Taking into account all the above-mentioned, it is recommended that the state subsidy for childcare for children up to two years of age be directed towards promotion of fertility and female participation on labour-force. Specifically, it is recommended that a childcare benefit worth the minimal monthly salary be provided to working mothers of children up to two years of age after children reach six months of age. Working mothers of children up to two years of age who are on maternity leave are recommended to get a benefit worth a certain proportion of the minimal salary, which should not be less, than the current benefit - AMD18,000. It is also recommended to maintain the currently defined childcare benefit for non-working mothers of children up to two years of age, introduced on January 1, 2016. These recommendations will increase the expenditures from the state budget by an additional AMD 4.5-5 billion annually, and based on the evidence from the international experience, it will positively influence both fertility and women’s participation in labour-force.
Certainly, it is necessary to consider other policy instruments mentioned about, including subsidy of childcare institutions, and the need for care of children under three years of age, availability and accessibility of such institutions, quality of such services, duration and flexibility of care hours.

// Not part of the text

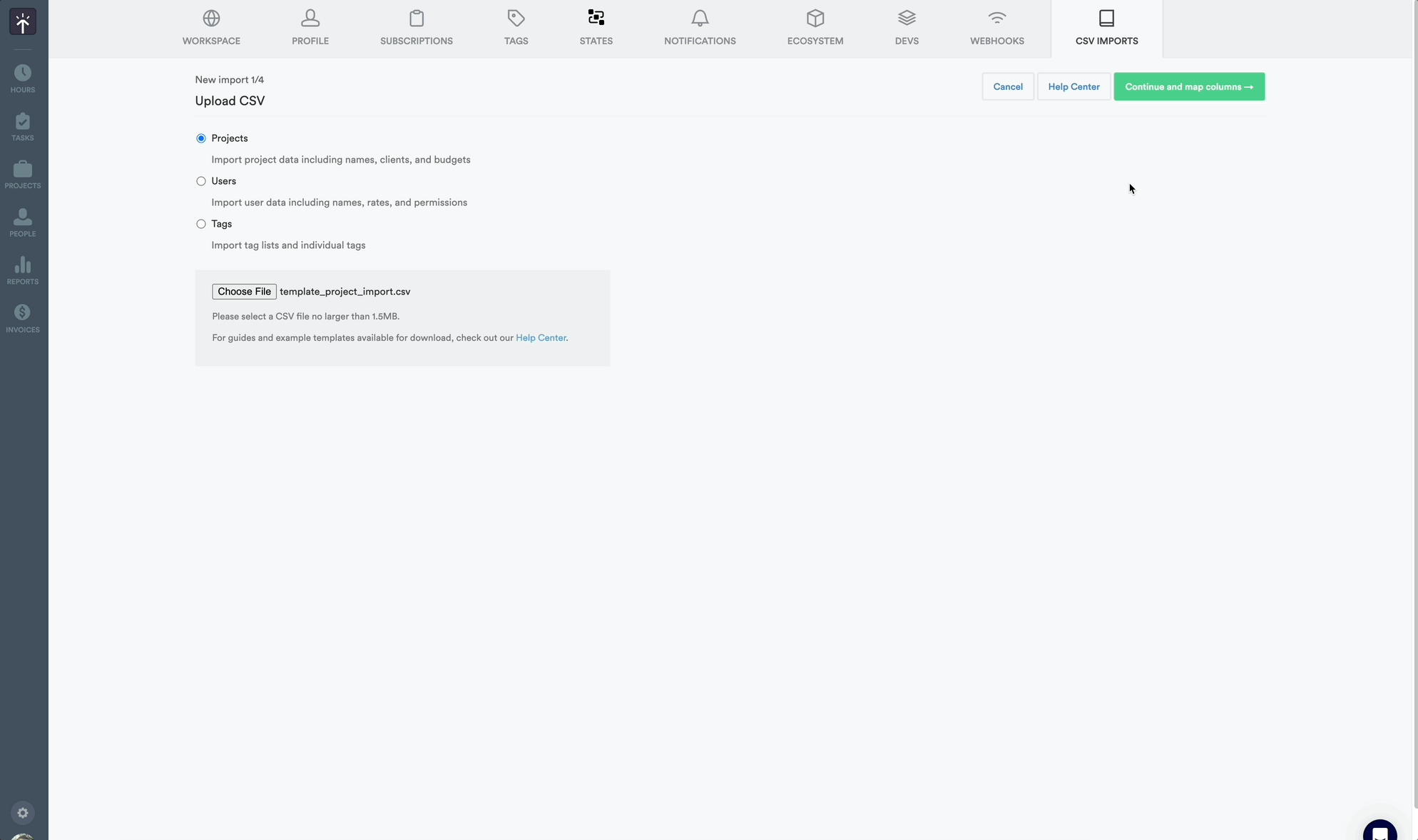This screenshot has height=840, width=1418.
Task: Open the Help Center link in the description
Action: [x=541, y=337]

Moreover, there are other influential factors, which can either restrict or multiply the impact of the recommended policy, such as perceptions regarding employment in various sectors of the economy, the quality of female workforce to enter and satisfy employment requirements, as well perceptions about gender roles in the society and families, and of the work of working mothers. In this regard, it is important to provide subsidy within public programmes for professional development and requalification of non-working mothers, to work with employees and to raise public awareness.
The paper is elaborated based on the opinions passed by the participants of the off-the-record round table “Public policy initiatives targeting prevention of sex-selective abortions in Armenia”, which took place on November 30, 2015. Independent analysts, government officials, and representatives of international organizations attended the discussion. The round table was organized within the framework of the project “Combating Gender-Biased Sex Selection in Armenia”, funded by the European Union.